━━━━━ Given text ━━━━━

Partnering for Impact is not new; indeed it has already succeeded. For example, a number of companies sell products based on concepts and technologies developed under the Cyberlearning umbrella. Some, like Carnegie Learning and Alelo, were startup companies launched by the researchers themselves. Other researchers ushered their technology into the marketplace by licensing technology or by consulting for established publishers and technology firms about new product or product feature ideas. And, of course, there are likely many ed tech products that have incorporated the ideas that learning scientists shared openly in their publications and conference presentations.

Terms like commercialization, productization, and tech transfer are often used to describe the process of moving ideas and technology out of the lab and into the marketplace. The education marketplace, however, is special for a number of reasons: state and federal regulations; balkanization (procurement at the state, district, and school level); lagging technology infrastructure in the schools; teachers without the needed time or training; and perennially tight budgets. And the marketplace is now changing rapidly. For example, one major textbook publisher has increased its software development staff from 5 to 500 people in the last year and converted all of its 1500 titles into digital offerings of some type. Thus, approaches to bring consumer, healthcare, or military innovations to market do not always smoothly apply in education.

Because of the special expertise and capabilities involved in bringing educational products to market, arranging to work with people who already have the needed expertise — entrepreneurs, investors, educational publishers, marketing consultants, educators — will expedite the transition from research to broad adoption: partnering for impact.

Cyberlearning researchers can envision the possibilities afforded by learning science. Ed tech companies work with educators every day, and have insights into the critical needs and major opportunities in education. Partnering can lead to scalable learning solutions that address these critical needs, and which are infused with insights into how people learn.
– W. Lewis Johnson, Ph.D., Co-Founder and CEO, Alelo

Learning scientists’ and Cyberlearning researchers’ technical inventions and findings about how technology is best used in the classroom are extremely relevant to the current ed tech boom — the multi-year surge of investment in new products from startups and established companies that target education at all levels. There are now hundreds of startups, incubators, accelerators, and hackathons focused on the education market.

In 2014 alone, US ed tech companies raised $1.36B in 201 rounds from more than 386 unique investors. (EdSurge, Dec. 23, 2014).

Despite the fact that tech entrepreneurs are the celebrities of our day, there are often more effective and efficient ways to move scientific research into products and practice. Researchers who want to invest their time in outreach activities should consider the alternatives to entrepreneurship, think about their own personal motivations, and take a fresh look at the potential impact of their work from the perspective of market demand.

  • Often there is little incentive for, or accommodation of, entrepreneurial efforts in academic career planning or in the funding of scientific research.
  • While Cyberlearning researchers (and NSF) often envision their work applied in K-12 classrooms in the US, that’s probably the hardest market to penetrate. Could the innovation be a game changer for community colleges, private schools, foreign universities, or enterprise training departments?
  • What problem gets solved? Who will buy the product or service featuring your innovation, and why? Do these future customers need relief badly enough to change “the way things have always been done”?
  • Typically, not every element of one’s work has commercial potential. What’s the gem? What insight or innovation will capture the interest of product developers and their customers? Is there some way (patent, copyright) to protect inventions so as to assure that a commercial venture can profit from the work before it is copied by competitors?

━━━━━ Material provided ━━━━━

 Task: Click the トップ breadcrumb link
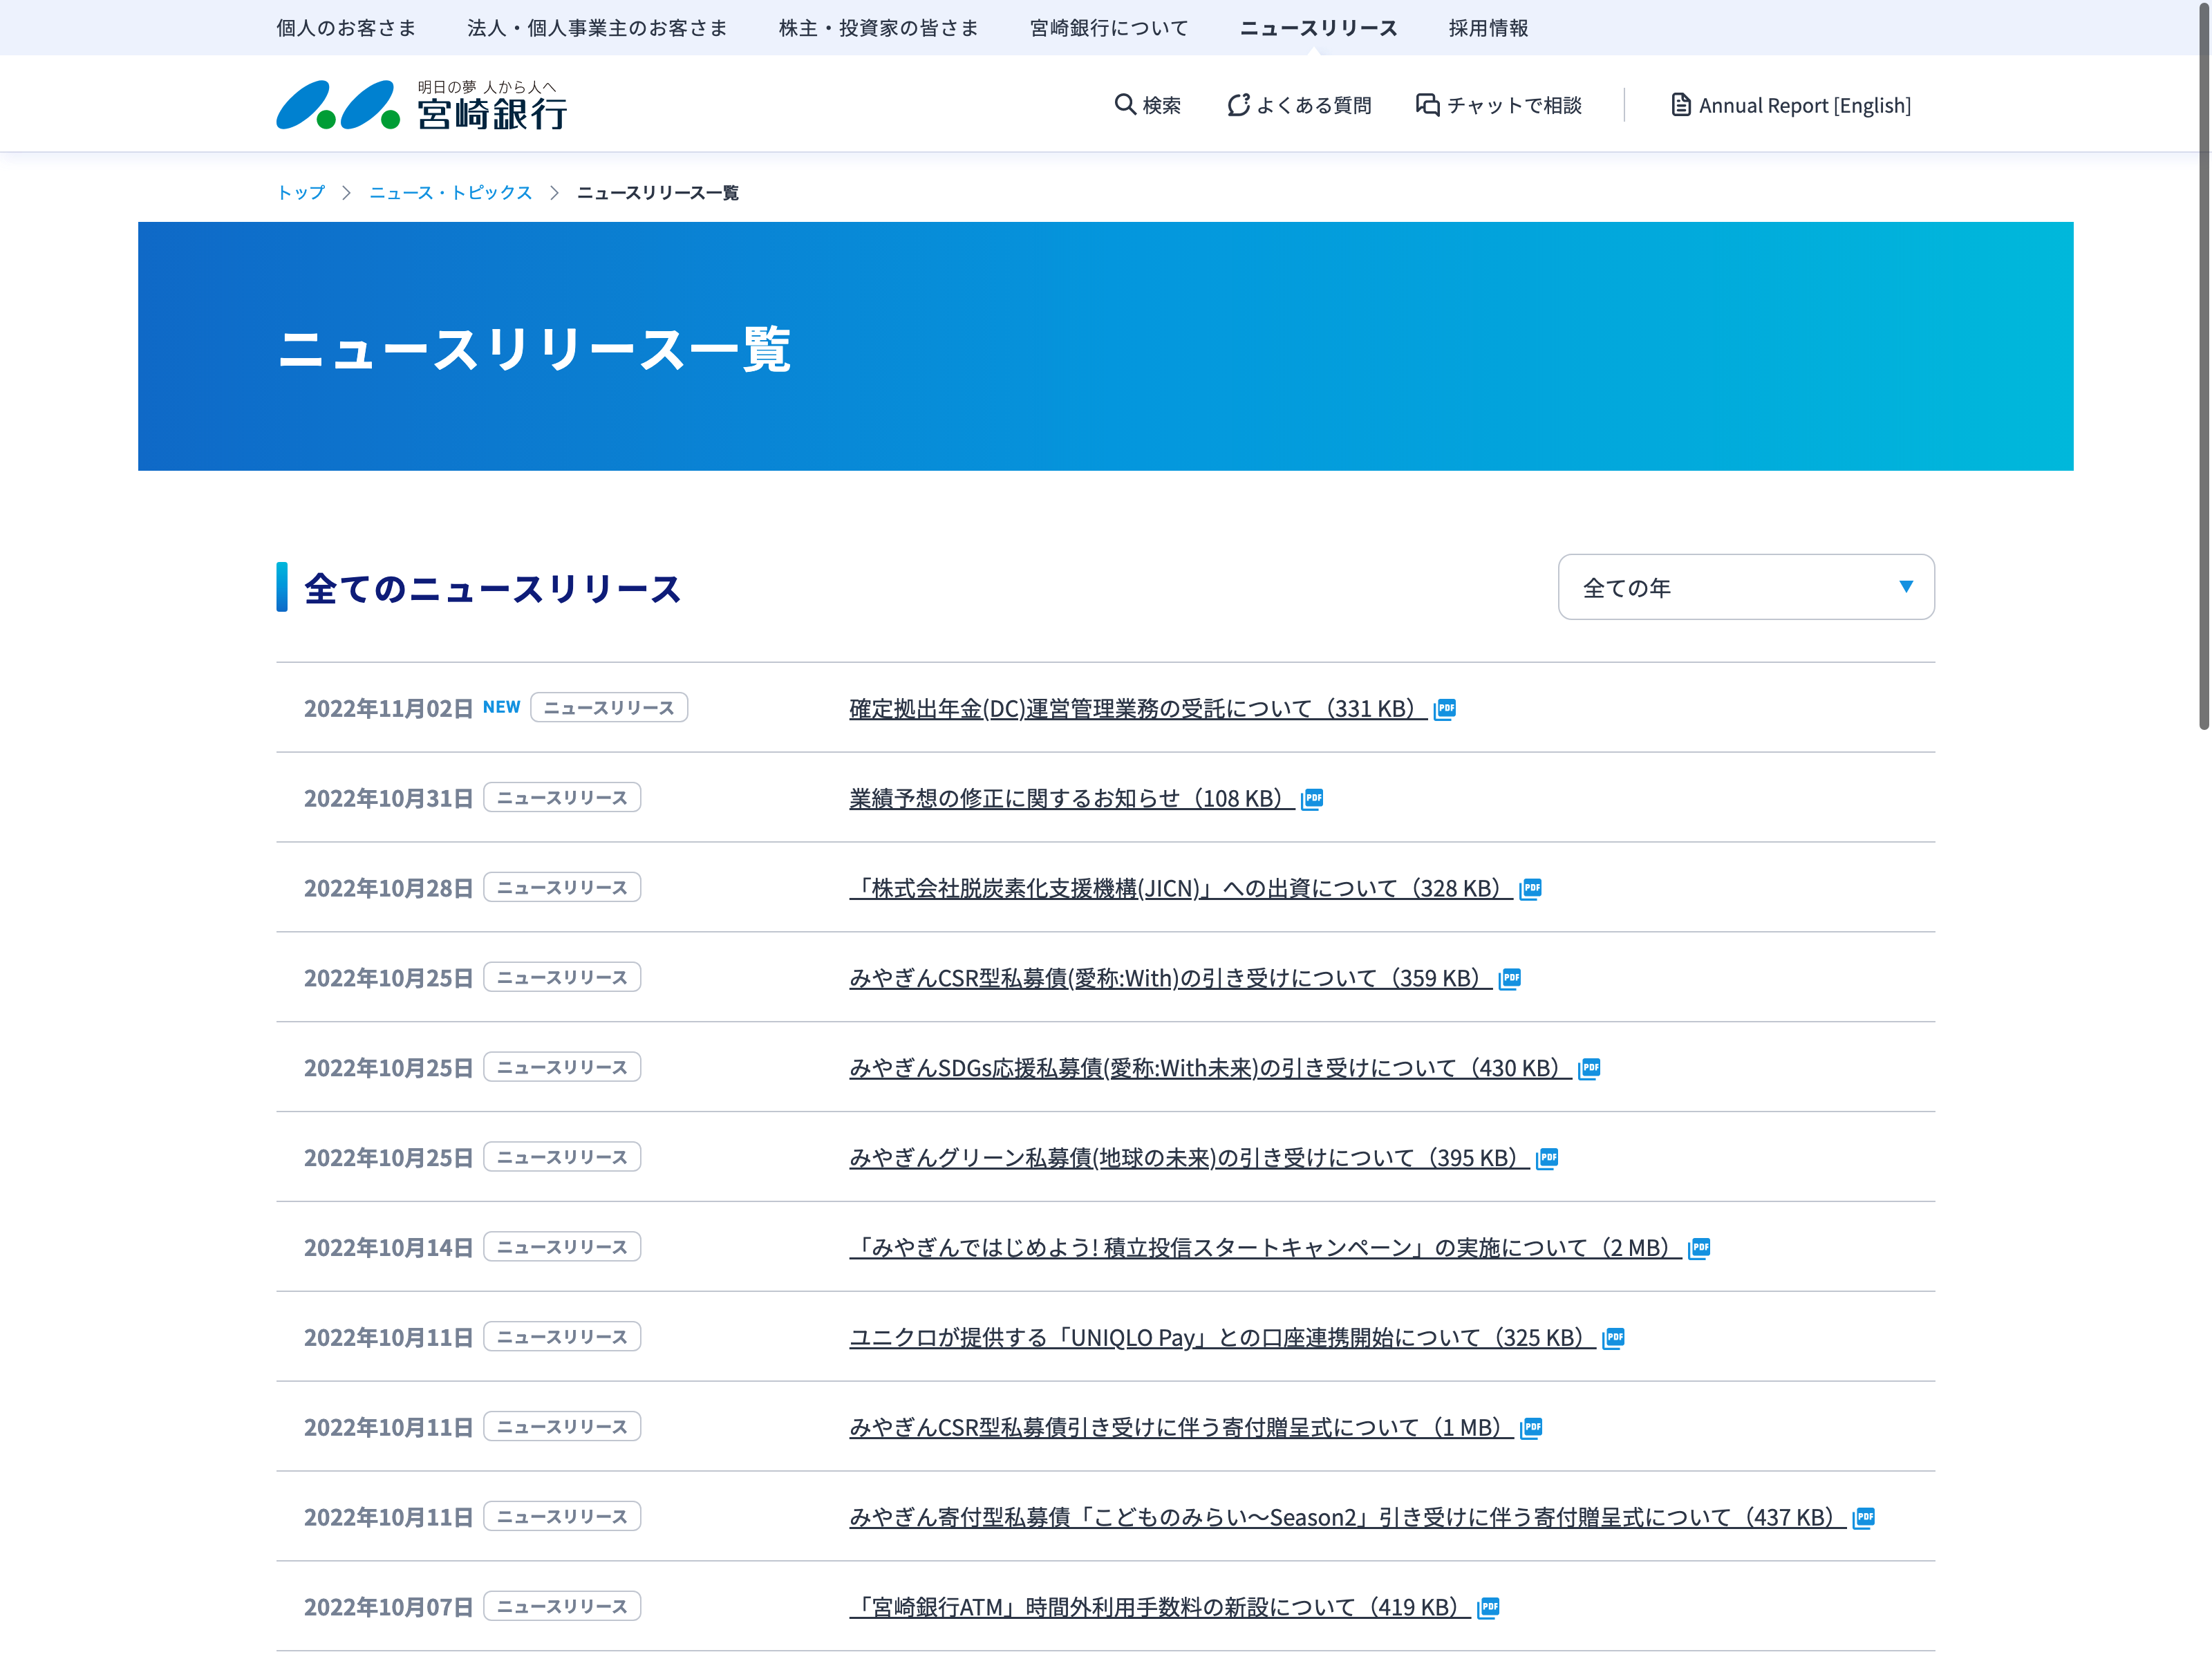click(301, 192)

━━━━━

Problems and tasks:
• A. According to the text on partnering for impact, why don't approaches for bringing consumer, healthcare, or military innovations to market always apply smoothly in education? Answer in one to three sentences.
• B. Please list every kind of people with the needed expertise that the text on partnering for impact names as partners for bringing educational products to market.
• C. Carry on the text on partnering for impact from the point where it stops.
The lines above aren't needed.

Answers provided:
• A. The education marketplace is special because of state and federal regulations, procurement split across the state, district, and school levels, lagging technology infrastructure in schools, teachers without the needed time or training, and perennially tight budgets. It is also changing rapidly.

• B. Entrepreneurs, investors, educational publishers, marketing consultants, and educators.

• C.
  • What work is left to do, besides “hardening the software,” before the innovation is packaged in a product that can be sold and used effectively?
  • Does it make more sense, based on personal goals, to forego entrepreneurship and license the technology or consult for a while with an established firm, and let them bring a product into the world?

There are many areas of opportunity within the corpus of Cyberlearning research. Some researchers may indeed be appropriate candidates for the venture funded startup route. But for those not ready to devote their energy to a startup company, there are alternatives.

The subsequent tabs in this article highlight some of the issues and options to be considered by researchers who are interested in seeing their work move into products and into the schools. We also list some recommended first steps and useful resources, including non-academic conferences that offer excellent opportunities for exposure and for finding partners as one’s plans mature.

Issues in Reaching the Ed Tech Marketplace

In 2014, CIRCL hosted a Partnering for Impact Workshop in California to identify and address the barriers that must be overcome in the community’s efforts to bring learning science research results to bear on ed tech products and on their use in schools. We’ve summarized here some of the issues that researchers should be aware of as they consider how their work might find its way into the hands of teachers and learners.

Cross-cultural communication. Since academic researchers, commercial product developers, and educational adopters operate in substantially different worlds, extra effort is required to achieve effective communication. Each community has its own goals, priorities, schedules, and deadlines, not to mention terminology and communication styles. With a little effort and a bit of empathy, researchers can effectively communicate our ideas, results, and vision to investors, publishers, and educators, but it might feel like an unnatural act at first.

For example, we tend to leave out some steps, assumptions, or facts that are taken for granted among researchers, but that must be explicitly laid out for practitioners. We like our jargon and acronyms, vs. theirs. Our communication style tends toward lecturing — it’s an occupational hazard. We think research and scientific truth are what’s really important, whereas a classroom teacher, even one who loves science, might have other day-to-day requirements for selecting and adopting products. Bottom line, we need to know whom we’re talking to, and be able to describe benefits and costs from their perspective in their language.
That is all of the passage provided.